Top of INPUT DATA
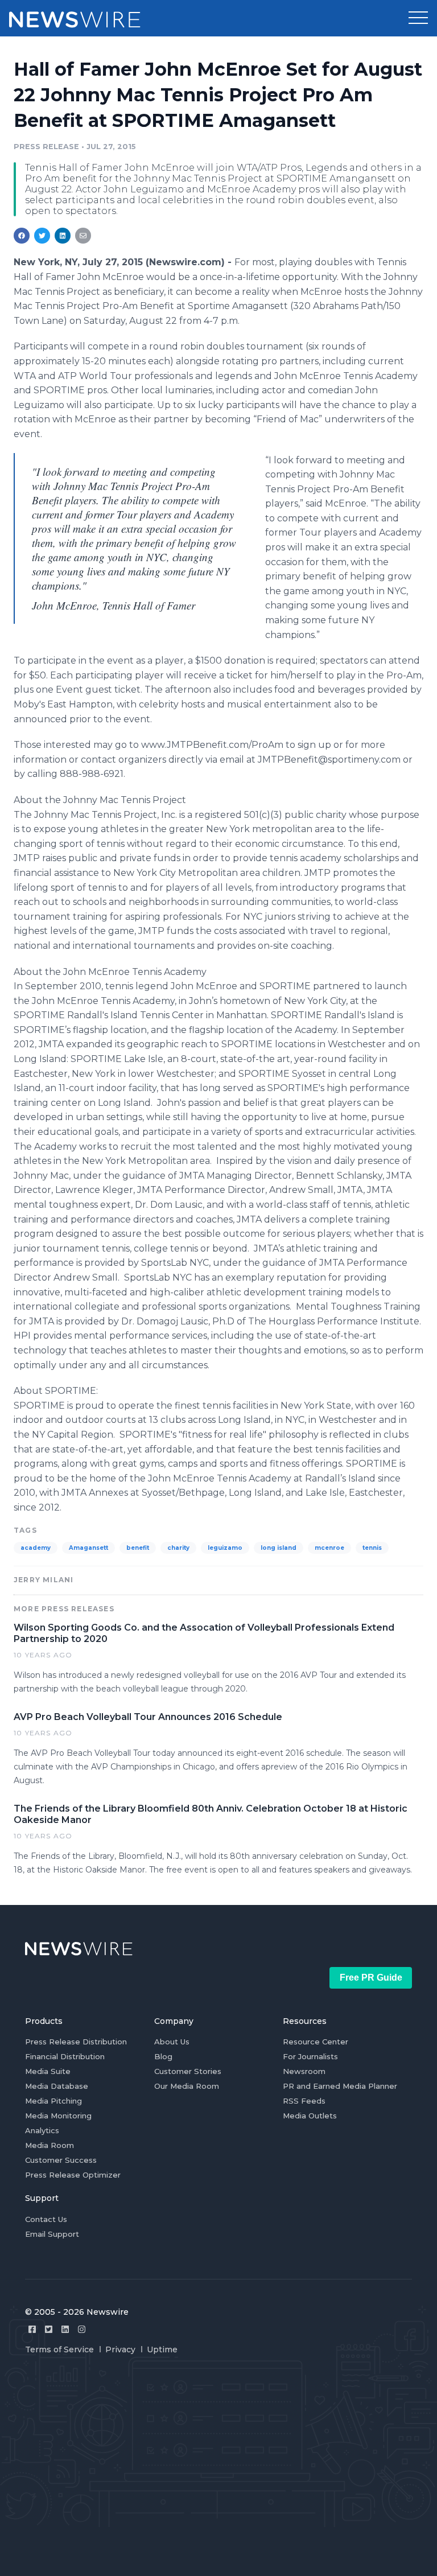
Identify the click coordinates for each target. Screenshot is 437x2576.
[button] (418, 18)
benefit (137, 1548)
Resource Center (315, 2041)
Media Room (49, 2145)
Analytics (42, 2130)
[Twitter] (48, 2329)
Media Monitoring (58, 2115)
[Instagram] (81, 2329)
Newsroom (304, 2071)
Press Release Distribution (76, 2041)
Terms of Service (59, 2349)
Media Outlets (310, 2115)
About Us (171, 2041)
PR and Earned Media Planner (340, 2086)
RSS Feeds (304, 2100)
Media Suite (48, 2071)
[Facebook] (32, 2329)
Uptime (162, 2349)
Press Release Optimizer (73, 2174)
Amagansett (88, 1548)
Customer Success (61, 2160)
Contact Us (46, 2219)
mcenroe (329, 1548)
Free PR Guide (371, 1977)
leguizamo (225, 1548)
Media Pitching (53, 2100)
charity (178, 1548)
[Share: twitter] (42, 235)
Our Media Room (186, 2086)
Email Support (52, 2233)
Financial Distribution (65, 2056)
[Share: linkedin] (63, 235)
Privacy (120, 2349)
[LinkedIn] (65, 2329)
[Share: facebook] (21, 235)
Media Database (56, 2086)
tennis (372, 1548)
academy (35, 1548)
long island (278, 1548)
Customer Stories (187, 2071)
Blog (163, 2056)
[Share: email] (83, 235)
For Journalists (310, 2056)
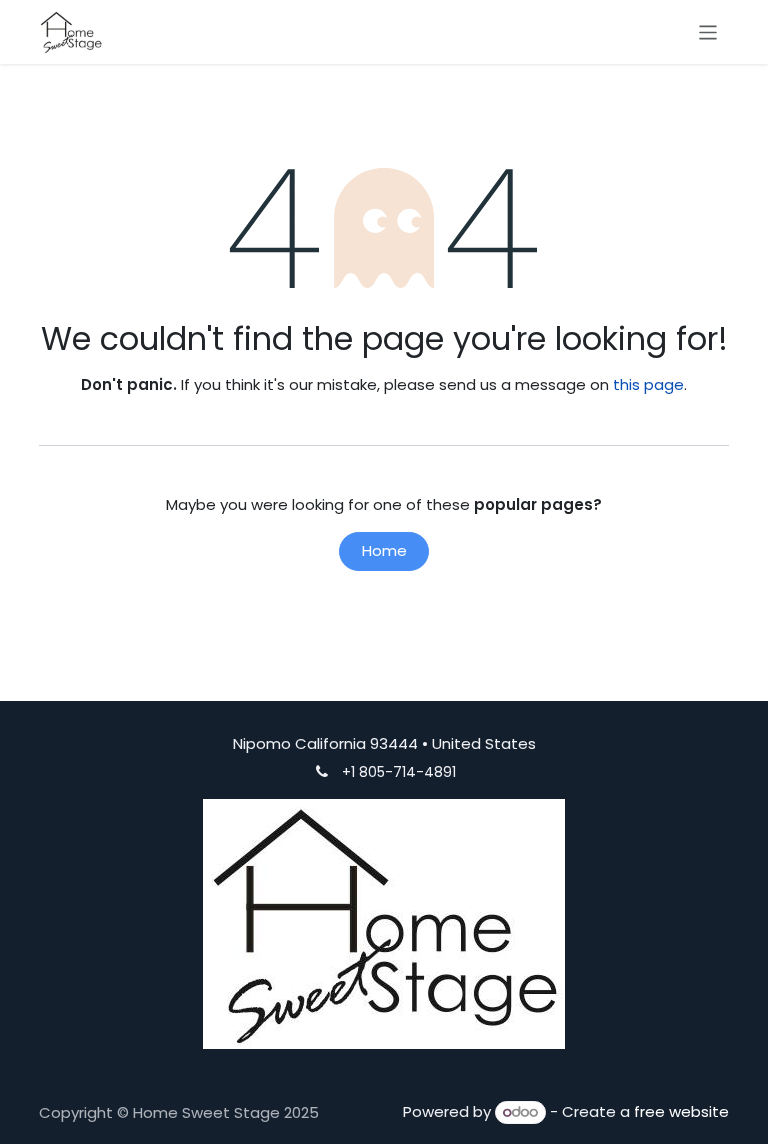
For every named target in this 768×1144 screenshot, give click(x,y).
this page (648, 384)
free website (681, 1111)
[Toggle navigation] (708, 31)
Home (384, 550)
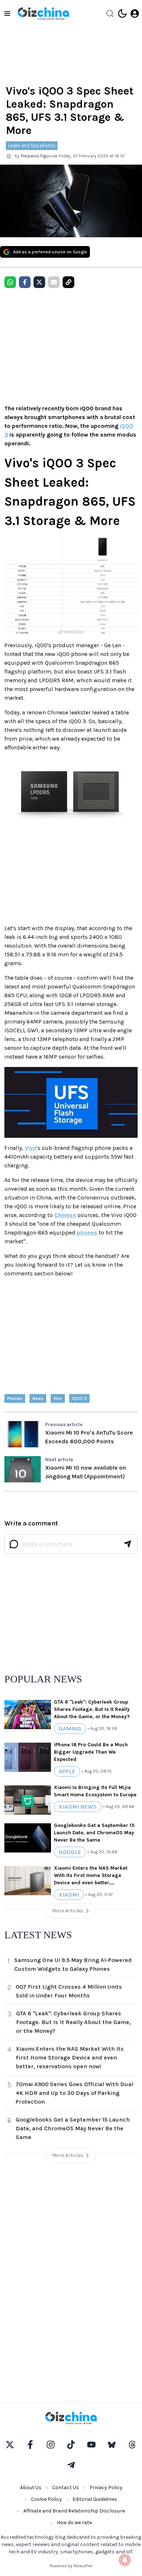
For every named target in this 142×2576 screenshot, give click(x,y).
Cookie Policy (46, 2499)
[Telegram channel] (71, 2465)
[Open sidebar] (7, 13)
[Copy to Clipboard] (68, 282)
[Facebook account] (30, 2444)
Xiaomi (69, 1894)
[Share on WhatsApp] (10, 282)
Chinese (65, 1215)
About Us (31, 2487)
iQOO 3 (79, 1398)
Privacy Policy (106, 2487)
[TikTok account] (71, 2444)
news (37, 1398)
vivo (58, 1398)
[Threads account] (132, 2444)
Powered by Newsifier (71, 2565)
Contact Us (65, 2487)
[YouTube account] (91, 2444)
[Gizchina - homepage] (43, 13)
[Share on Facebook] (25, 282)
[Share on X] (39, 282)
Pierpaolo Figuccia (39, 155)
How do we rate (74, 2522)
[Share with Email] (54, 282)
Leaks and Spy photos (31, 145)
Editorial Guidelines (94, 2499)
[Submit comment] (127, 1544)
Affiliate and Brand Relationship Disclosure (74, 2511)
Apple (67, 1771)
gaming (70, 1728)
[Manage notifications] (125, 2560)
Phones (14, 1398)
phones (87, 1232)
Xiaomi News (78, 1806)
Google (70, 1851)
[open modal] (134, 13)
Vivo (30, 1147)
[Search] (110, 13)
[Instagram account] (50, 2444)
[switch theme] (122, 13)
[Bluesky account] (111, 2444)
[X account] (9, 2444)
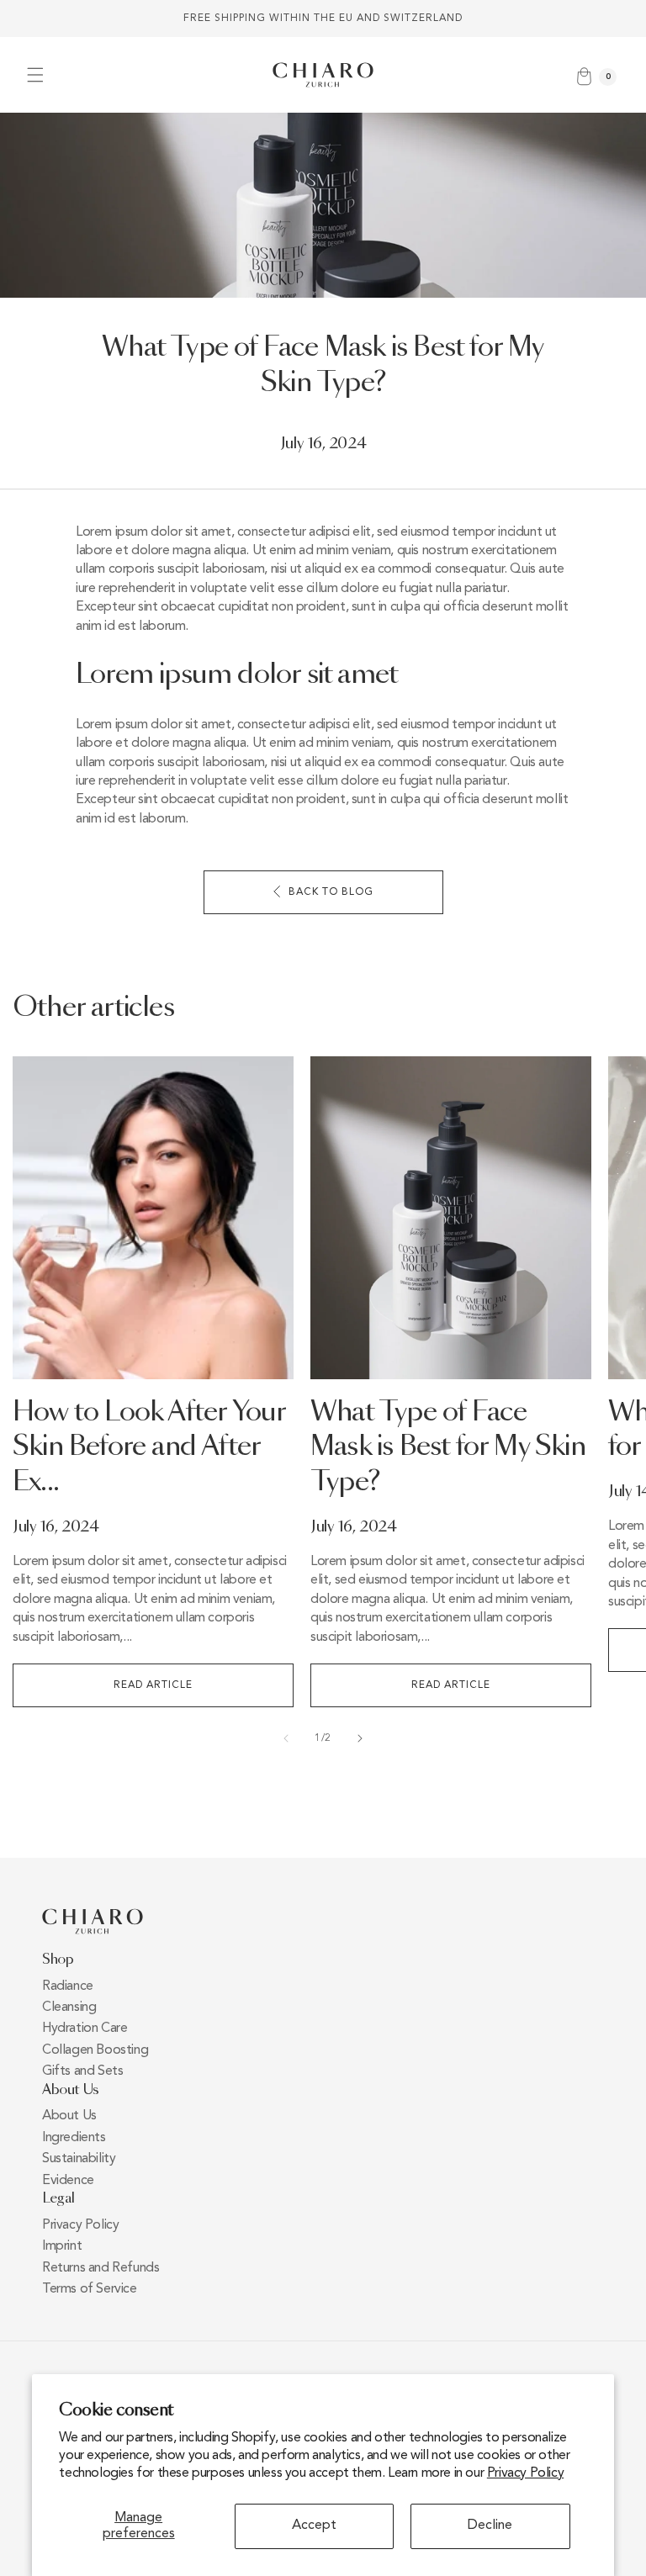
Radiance (67, 1986)
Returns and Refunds (100, 2268)
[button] (35, 74)
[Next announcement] (613, 18)
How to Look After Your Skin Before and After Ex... (149, 1447)
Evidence (68, 2180)
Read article (153, 1685)
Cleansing (69, 2007)
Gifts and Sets (82, 2071)
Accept (314, 2525)
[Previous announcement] (32, 18)
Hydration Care (84, 2028)
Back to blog (331, 892)
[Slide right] (360, 1738)
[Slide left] (285, 1738)
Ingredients (74, 2138)
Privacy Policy (525, 2473)
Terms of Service (89, 2289)
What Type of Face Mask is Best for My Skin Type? (447, 1447)
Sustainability (78, 2159)
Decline (490, 2525)
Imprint (62, 2246)
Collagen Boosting (95, 2050)
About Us (69, 2116)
Bottom of INPUT DATA
YOUR OBJECTIVE — Once the pictures are set aside, the remaining data must be transcribed exactly.

ANSWER TO THIS PROBLEM —
Identify the click coordinates for each target. Screenshot is 437x2576.
[button] (418, 18)
benefit (137, 1548)
Resource Center (315, 2041)
Media Room (49, 2145)
Analytics (42, 2130)
[Twitter] (48, 2329)
Media Monitoring (58, 2115)
[Instagram] (81, 2329)
Newsroom (304, 2071)
Press Release Distribution (76, 2041)
Terms of Service (59, 2349)
Media Outlets (310, 2115)
About Us (171, 2041)
PR and Earned Media Planner (340, 2086)
RSS Feeds (304, 2100)
Media Suite (48, 2071)
[Facebook] (32, 2329)
Uptime (162, 2349)
Press Release Optimizer (73, 2174)
Amagansett (88, 1548)
Customer Success (61, 2160)
Contact Us (46, 2219)
mcenroe (329, 1548)
Free PR Guide (371, 1977)
leguizamo (225, 1548)
Media Pitching (53, 2100)
charity (178, 1548)
[Share: twitter] (42, 235)
Our Media Room (186, 2086)
Email Support (52, 2233)
Financial Distribution (65, 2056)
[Share: linkedin] (63, 235)
Privacy (120, 2349)
[LinkedIn] (65, 2329)
[Share: facebook] (21, 235)
Media Database (56, 2086)
tennis (372, 1548)
academy (35, 1548)
long island (278, 1548)
Customer Stories (187, 2071)
Blog (163, 2056)
[Share: email] (83, 235)
For Journalists (310, 2056)
For every named target in this 768×1144 screenshot, give click(x,y).
this page (648, 384)
free website (681, 1111)
[Toggle navigation] (708, 31)
Home (384, 550)
For every named target in this 142×2576 screenshot, give click(x,y).
Cookie Policy (46, 2499)
[Telegram channel] (71, 2465)
[Open sidebar] (7, 13)
[Copy to Clipboard] (68, 282)
[Facebook account] (30, 2444)
Xiaomi (69, 1894)
[Share on WhatsApp] (10, 282)
Chinese (65, 1215)
About Us (31, 2487)
iQOO 3 (79, 1398)
Privacy Policy (106, 2487)
[TikTok account] (71, 2444)
news (37, 1398)
vivo (58, 1398)
[Threads account] (132, 2444)
Powered by Newsifier (71, 2565)
Contact Us (65, 2487)
[YouTube account] (91, 2444)
[Gizchina - homepage] (43, 13)
[Share on Facebook] (25, 282)
[Share on X] (39, 282)
Pierpaolo Figuccia (39, 155)
How do we rate (74, 2522)
[Share with Email] (54, 282)
Leaks and Spy photos (31, 145)
Editorial Guidelines (94, 2499)
[Submit comment] (127, 1544)
Affiliate and Brand Relationship Disclosure (74, 2511)
Apple (67, 1771)
gaming (70, 1728)
[Manage notifications] (125, 2560)
Phones (14, 1398)
phones (87, 1232)
Xiaomi News (78, 1806)
Google (70, 1851)
[open modal] (134, 13)
Vivo (30, 1147)
[Search] (110, 13)
[Instagram account] (50, 2444)
[switch theme] (122, 13)
[Bluesky account] (111, 2444)
[X account] (9, 2444)
Radiance (67, 1986)
Returns and Refunds (100, 2268)
[button] (35, 74)
[Next announcement] (613, 18)
How to Look After Your Skin Before and After Ex... (149, 1447)
Evidence (68, 2180)
Read article (153, 1685)
Cleansing (69, 2007)
Gifts and Sets (82, 2071)
Accept (314, 2525)
[Previous announcement] (32, 18)
Hydration Care (84, 2028)
Back to blog (331, 892)
[Slide right] (360, 1738)
[Slide left] (285, 1738)
Ingredients (74, 2138)
Privacy Policy (525, 2473)
Terms of Service (89, 2289)
What Type of Face Mask is Best for My Skin Type? (447, 1447)
Sustainability (78, 2159)
Decline (490, 2525)
Imprint (62, 2246)
Collagen Boosting (95, 2050)
About Us (69, 2116)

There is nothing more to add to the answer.